-- YOUR TASK --
According to the BMJ feature on Oliver Twist's workhouse diet, on what date was it published?

-- SUPPLIED PASSAGE --
····················

Intended for healthcare professionals

Feature Christmas 2008: Food and Drink

Please, sir, I want some more

BMJ 2008; 337 doi: https://doi.org/10.1136/bmj.a2722 (Published 18 December 2008) Cite this as: BMJ 2008;337:a2722
  1. L Smith, dietetic assistant ,
  2. S J Thornton, senior paediatric dietician,
  3. J Reinarz, director,
  4. A N Williams, consultant community paediatrician
  1. 1Department of Dietetics, Northampton General Hospital, Northampton. NN1 5BD
  2. 2Centre for the History of Medicine, Medical School Birmingham, Birmingham B15 2TT
  3. 3Virtual Academic Unit, CDC, Northampton General Hospital, Northampton NN1 5BD
  1. Correspondence to: A N Williams anw{at}doctors.org.uk

Fictional “truth” doesn’t always coincide with fact, find L Smith and colleagues

The plaintive words of the unfortunate boy chosen to plead for his fellow inmates still resonate. They speak of chronic want, injustice, and neglect. But how true are the sentiments underpinning this powerful popular work? A dietetic analysis of Oliver Twist’s workhouse diet, as well as contemporaneous workhouse menus, allows us to answer the question—did Oliver really need more?

····················

-- EXCERPTED DATA --
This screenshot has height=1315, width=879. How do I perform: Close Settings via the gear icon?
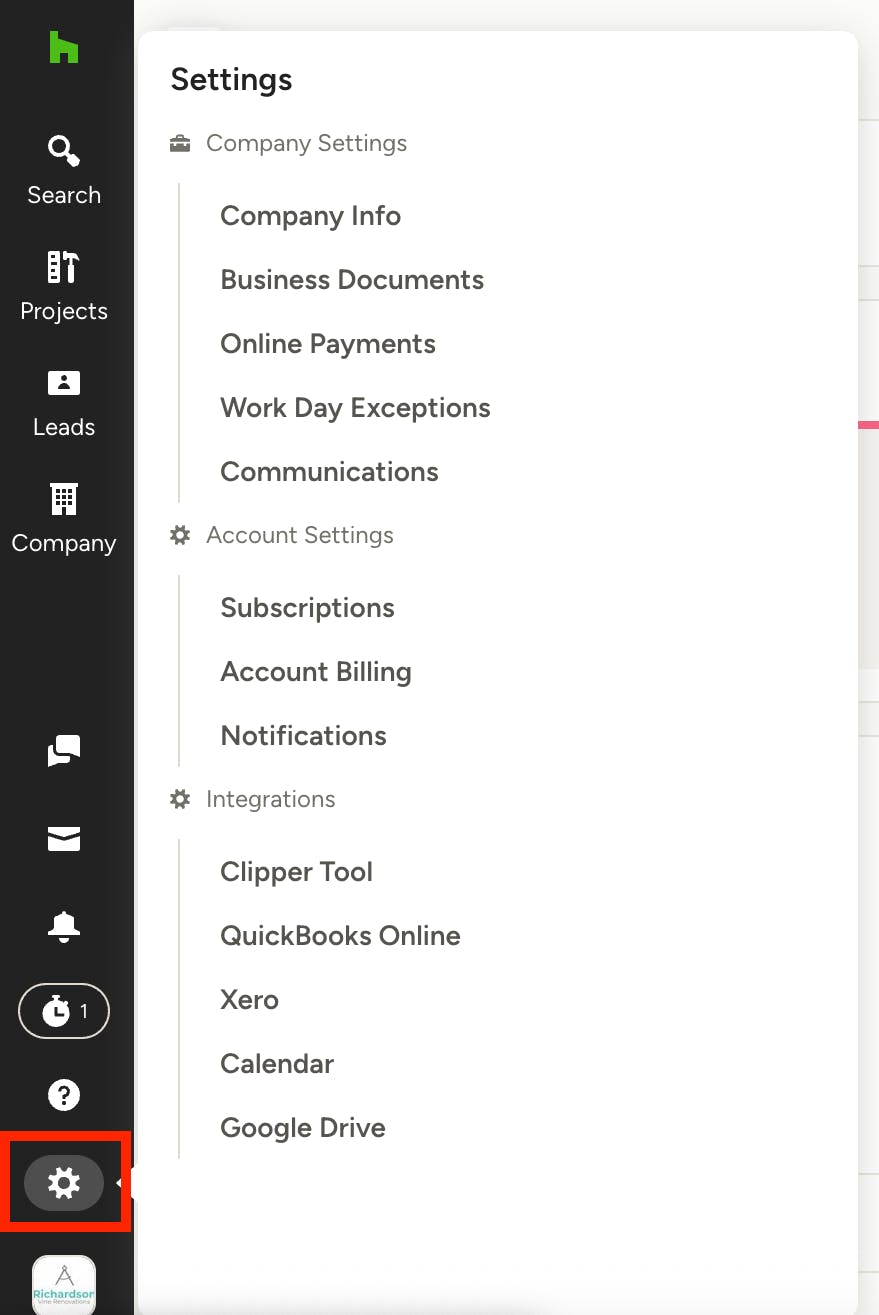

····················

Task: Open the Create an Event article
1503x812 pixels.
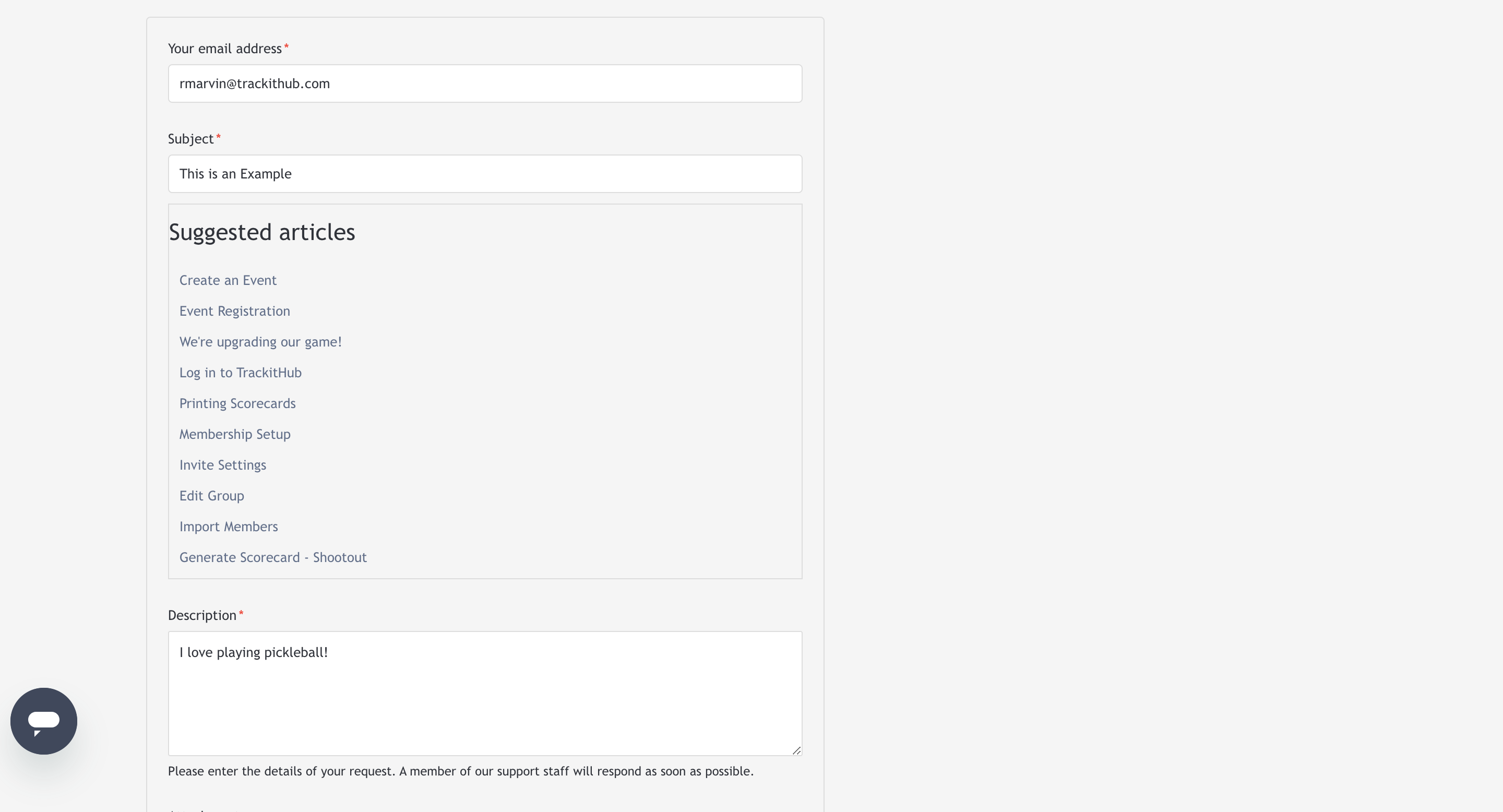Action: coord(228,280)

····················

-- EXPECTED ANSWER --
18 December 2008